Sujet principal : Recours contre la clôture d'une procédure de signalement de harcèlement par le maire de Créteil.
Juridiction : Tribunal Administratif de Melun (ordonnance du président de la formation de jugement).
Solution retenue : La requête est rejetée comme étant manifestement irrecevable.

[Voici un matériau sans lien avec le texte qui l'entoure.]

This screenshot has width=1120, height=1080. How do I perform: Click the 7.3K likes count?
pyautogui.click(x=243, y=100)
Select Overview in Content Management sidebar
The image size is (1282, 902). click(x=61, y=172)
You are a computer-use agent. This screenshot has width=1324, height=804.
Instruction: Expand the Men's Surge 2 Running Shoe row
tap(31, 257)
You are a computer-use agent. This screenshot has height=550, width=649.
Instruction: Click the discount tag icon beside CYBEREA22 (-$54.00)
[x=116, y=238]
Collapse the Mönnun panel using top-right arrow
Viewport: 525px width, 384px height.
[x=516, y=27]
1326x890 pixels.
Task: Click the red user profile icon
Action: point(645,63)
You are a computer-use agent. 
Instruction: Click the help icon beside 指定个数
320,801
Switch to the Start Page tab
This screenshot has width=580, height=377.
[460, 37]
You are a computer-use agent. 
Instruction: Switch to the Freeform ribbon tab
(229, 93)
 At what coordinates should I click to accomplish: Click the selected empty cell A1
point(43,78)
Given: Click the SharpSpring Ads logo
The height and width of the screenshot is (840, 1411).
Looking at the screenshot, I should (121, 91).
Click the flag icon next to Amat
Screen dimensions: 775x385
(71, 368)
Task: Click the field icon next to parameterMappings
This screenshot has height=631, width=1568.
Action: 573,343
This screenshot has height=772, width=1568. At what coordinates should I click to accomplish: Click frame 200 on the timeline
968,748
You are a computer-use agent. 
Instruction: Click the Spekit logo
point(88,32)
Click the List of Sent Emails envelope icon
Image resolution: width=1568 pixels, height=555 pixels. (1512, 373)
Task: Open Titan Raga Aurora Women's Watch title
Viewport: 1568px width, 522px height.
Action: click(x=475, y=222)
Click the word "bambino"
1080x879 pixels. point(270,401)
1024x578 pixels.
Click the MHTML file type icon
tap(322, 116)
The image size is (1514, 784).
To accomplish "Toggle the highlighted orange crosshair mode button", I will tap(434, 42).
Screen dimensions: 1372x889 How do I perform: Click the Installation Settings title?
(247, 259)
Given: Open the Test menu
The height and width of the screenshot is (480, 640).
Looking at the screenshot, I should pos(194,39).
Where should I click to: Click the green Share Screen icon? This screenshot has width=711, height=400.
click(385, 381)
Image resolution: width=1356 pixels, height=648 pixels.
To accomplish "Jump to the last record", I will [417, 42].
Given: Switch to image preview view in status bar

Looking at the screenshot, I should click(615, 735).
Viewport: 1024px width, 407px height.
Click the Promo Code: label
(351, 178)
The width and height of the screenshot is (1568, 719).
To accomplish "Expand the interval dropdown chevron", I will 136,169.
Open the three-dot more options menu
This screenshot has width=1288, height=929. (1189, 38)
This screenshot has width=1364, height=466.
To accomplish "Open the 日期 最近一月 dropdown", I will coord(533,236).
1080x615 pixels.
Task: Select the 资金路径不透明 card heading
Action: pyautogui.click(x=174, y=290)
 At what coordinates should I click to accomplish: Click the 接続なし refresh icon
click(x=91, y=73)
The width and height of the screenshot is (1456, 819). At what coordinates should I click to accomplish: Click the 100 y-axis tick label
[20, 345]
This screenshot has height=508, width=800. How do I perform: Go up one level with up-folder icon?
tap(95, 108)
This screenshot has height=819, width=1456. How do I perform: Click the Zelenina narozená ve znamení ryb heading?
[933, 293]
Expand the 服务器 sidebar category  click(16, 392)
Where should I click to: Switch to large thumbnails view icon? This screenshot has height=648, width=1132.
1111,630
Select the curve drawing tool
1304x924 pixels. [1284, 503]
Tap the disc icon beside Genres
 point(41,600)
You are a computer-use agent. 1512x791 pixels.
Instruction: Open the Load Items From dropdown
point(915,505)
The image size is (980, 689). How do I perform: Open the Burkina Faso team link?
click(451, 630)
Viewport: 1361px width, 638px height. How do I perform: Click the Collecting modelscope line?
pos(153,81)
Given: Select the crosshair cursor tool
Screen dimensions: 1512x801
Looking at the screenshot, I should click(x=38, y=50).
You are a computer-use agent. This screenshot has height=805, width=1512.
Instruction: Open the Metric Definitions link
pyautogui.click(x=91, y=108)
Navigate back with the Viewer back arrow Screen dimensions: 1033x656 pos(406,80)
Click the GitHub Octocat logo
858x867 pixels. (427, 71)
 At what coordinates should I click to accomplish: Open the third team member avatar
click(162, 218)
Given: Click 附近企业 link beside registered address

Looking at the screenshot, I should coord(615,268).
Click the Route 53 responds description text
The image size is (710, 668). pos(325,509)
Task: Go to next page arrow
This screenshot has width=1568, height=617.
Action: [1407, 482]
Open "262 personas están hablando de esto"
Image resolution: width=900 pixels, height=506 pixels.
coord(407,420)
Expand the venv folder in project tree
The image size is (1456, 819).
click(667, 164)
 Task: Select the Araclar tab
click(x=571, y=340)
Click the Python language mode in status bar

Textes appliqués : L'acte attaqué (courrier du 17 avril 2025) est jugé être un simple acte d'information, et non une décision susceptible de recours pour excès de pouvoir, conformément aux articles R. 421-1 et R. 222-1 (4°) du code de justice administrative.
Texte intégral
Vu la procédure suivante :
Par une requête enregistrée le 26 juillet 2025, Mme A... B... demande au tribunal :
1°) d’annuler la décision du 17 avril 2025 par laquelle le maire de Créteil a clôturé la procédure de signalement de harcèlement, discrimination ou violences qu’elle avait initiée ;
2°) de mettre le versement d’une somme à la charge de la commune de Créteil en application de l’article L. 761-1 du code de justice administrative.
Vu les autres pièces du dossier.
Vu le code de justice administrative.
Considérant ce qui suit :
1. Aux termes de l’article R. 222-1 du code de justice administrative : « (…) les présidents de formation de jugement des tribunaux (…) peuvent, par ordonnance : (…) / 4° Rejeter les requêtes manifestement irrecevables, lorsque la juridiction n'est pas tenue d'inviter leur auteur à les régulariser ou qu'elles n'ont pas été régularisées à l'expiration du délai imparti par une demande en ce sens ; (…) ». Et aux termes de l’article R. 421-1 du même code : « La juridiction ne peut être saisie que par voie de recours formé contre une décision (…). ».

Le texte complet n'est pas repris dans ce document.